5.     The Registrant’s other certifying officer and I have disclosed to the Registrant’s auditors and the audit committee of the Registrant’s board of directors (or persons performing the equivalent functions):
 
(a)   All significant deficiencies and material weaknesses in the design or operation of internal control over financial reporting which are reasonably likely to adversely affect the Registrant’s ability to record, process, summarize, and report financial information; and
 
(b) Any fraud, whether or not material, that involves management or other employees who have a significant role in the Registrant’s internal control over financial reporting.
 
Date:
May 24, 2022
 
/s/ Karen Shaw
 
 
 
 
Karen Shaw
 
 
 
 
Principal Financial Officer
 
 
Exhibit 2
 
Certification Pursuant to Section 906 of the Sarbanes-Oxley Act of 2002 (subsections (a) and (b) of section 1350, chapter 63 of title 18, United States Code)
 
In connection with the attached Report of Forum Funds II (the “Trust”) on Form N-CSR to be filed with the Securities and Exchange Commission (the “Report”), each of the undersigned officers of the Trust does hereby certify that, to the best of such officer’s knowledge:
 
1.
     
The Report containing the financial statements fully complies with the requirements of section 13(a) or 15(d) of the Securities Exchange Act of 1934; and
 
  1. The information contained in the Report fairly presents, in all material respects, the financial condition and results of operations of the Trust as of, and for, the periods presented in the Report.
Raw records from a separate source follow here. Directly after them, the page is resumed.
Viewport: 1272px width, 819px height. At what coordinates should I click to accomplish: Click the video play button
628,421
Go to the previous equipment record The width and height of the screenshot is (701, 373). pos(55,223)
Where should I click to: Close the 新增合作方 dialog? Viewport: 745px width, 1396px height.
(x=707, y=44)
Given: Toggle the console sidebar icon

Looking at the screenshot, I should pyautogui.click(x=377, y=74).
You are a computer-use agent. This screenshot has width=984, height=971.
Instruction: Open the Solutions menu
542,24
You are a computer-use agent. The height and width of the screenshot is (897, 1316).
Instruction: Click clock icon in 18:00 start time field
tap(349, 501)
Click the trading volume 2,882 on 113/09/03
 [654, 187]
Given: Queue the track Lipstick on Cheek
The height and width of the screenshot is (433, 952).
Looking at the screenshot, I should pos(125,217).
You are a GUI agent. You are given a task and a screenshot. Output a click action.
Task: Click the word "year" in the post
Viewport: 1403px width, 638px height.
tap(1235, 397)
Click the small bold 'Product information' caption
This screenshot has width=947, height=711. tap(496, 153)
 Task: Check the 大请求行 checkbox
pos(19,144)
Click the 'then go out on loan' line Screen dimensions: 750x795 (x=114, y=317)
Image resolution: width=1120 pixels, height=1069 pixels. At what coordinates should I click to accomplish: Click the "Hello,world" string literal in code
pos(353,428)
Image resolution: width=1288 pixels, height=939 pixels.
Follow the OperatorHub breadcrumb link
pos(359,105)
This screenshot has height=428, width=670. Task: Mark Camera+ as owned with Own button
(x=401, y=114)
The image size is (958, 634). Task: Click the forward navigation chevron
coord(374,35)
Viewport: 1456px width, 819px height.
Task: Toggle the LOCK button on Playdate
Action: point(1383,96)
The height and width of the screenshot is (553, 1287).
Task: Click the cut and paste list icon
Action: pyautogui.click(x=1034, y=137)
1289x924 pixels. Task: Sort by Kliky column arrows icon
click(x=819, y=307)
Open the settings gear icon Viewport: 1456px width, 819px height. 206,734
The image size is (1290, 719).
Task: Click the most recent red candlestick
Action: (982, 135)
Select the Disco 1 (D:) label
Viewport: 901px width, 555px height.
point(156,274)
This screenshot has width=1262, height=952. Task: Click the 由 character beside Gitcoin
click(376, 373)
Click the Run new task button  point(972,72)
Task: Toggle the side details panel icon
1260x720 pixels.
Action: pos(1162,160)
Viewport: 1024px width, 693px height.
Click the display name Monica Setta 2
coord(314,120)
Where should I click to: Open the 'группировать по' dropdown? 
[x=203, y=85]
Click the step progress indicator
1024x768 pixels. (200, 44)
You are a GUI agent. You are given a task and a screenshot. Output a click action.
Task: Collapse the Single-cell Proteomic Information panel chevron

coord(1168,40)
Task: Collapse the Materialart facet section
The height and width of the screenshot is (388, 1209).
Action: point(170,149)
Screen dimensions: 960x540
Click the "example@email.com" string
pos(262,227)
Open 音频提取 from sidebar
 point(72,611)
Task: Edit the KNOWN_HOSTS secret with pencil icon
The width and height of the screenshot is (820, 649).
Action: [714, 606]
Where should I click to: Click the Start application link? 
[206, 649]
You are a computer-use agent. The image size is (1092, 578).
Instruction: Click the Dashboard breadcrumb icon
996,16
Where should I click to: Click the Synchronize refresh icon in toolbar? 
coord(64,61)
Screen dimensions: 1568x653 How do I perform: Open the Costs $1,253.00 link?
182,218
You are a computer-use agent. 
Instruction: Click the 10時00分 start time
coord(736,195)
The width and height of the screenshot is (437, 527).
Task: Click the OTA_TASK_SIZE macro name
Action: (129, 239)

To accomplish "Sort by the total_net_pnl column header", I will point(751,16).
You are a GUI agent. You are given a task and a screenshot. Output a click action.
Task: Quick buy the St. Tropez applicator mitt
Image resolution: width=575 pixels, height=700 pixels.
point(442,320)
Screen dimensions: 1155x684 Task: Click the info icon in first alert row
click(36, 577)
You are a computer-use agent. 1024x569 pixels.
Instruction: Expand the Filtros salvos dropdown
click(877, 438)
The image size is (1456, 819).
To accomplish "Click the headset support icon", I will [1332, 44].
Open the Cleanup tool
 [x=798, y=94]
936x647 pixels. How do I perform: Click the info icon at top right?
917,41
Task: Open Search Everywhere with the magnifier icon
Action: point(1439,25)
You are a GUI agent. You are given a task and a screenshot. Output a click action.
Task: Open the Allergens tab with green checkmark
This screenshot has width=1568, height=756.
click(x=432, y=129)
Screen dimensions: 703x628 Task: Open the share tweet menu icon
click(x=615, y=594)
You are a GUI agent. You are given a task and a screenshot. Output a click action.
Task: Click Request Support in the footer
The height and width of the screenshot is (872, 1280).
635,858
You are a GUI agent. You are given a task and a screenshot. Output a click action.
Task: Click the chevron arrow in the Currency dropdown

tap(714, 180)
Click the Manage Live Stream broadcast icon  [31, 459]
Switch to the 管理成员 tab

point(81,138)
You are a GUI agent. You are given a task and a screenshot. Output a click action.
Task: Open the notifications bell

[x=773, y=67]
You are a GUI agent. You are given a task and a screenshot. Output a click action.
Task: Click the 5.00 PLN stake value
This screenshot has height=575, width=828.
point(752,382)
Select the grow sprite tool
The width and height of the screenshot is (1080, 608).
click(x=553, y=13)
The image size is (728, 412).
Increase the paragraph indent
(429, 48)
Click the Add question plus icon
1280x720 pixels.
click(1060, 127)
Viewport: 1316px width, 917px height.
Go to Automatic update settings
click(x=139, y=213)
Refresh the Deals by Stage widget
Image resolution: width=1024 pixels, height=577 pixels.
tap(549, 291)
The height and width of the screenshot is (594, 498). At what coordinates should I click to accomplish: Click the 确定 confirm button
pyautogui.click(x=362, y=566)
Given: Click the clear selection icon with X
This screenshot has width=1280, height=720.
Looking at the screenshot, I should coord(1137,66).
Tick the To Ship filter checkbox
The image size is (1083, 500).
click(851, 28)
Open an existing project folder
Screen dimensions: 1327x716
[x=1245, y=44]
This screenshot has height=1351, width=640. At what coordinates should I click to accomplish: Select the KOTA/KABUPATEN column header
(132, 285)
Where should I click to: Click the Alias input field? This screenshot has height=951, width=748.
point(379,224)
                                   
Dated:
May 24, 2022
 
 
 
 
 
/s/ Jessica Chase
 
 
Jessica Chase
 
 
Principal Executive Officer
 
 
 
 
Dated:
May 24, 2022
 
 
 
 
 
/s/ Karen Shaw
 
 
Karen Shaw
 
 
Principal Financial Officer
 
 
A signed original of this written statement required by Section 906 has been provided to the Trust and will be retained by the Trust and furnished to the Securities and Exchange Commission or its staff upon request.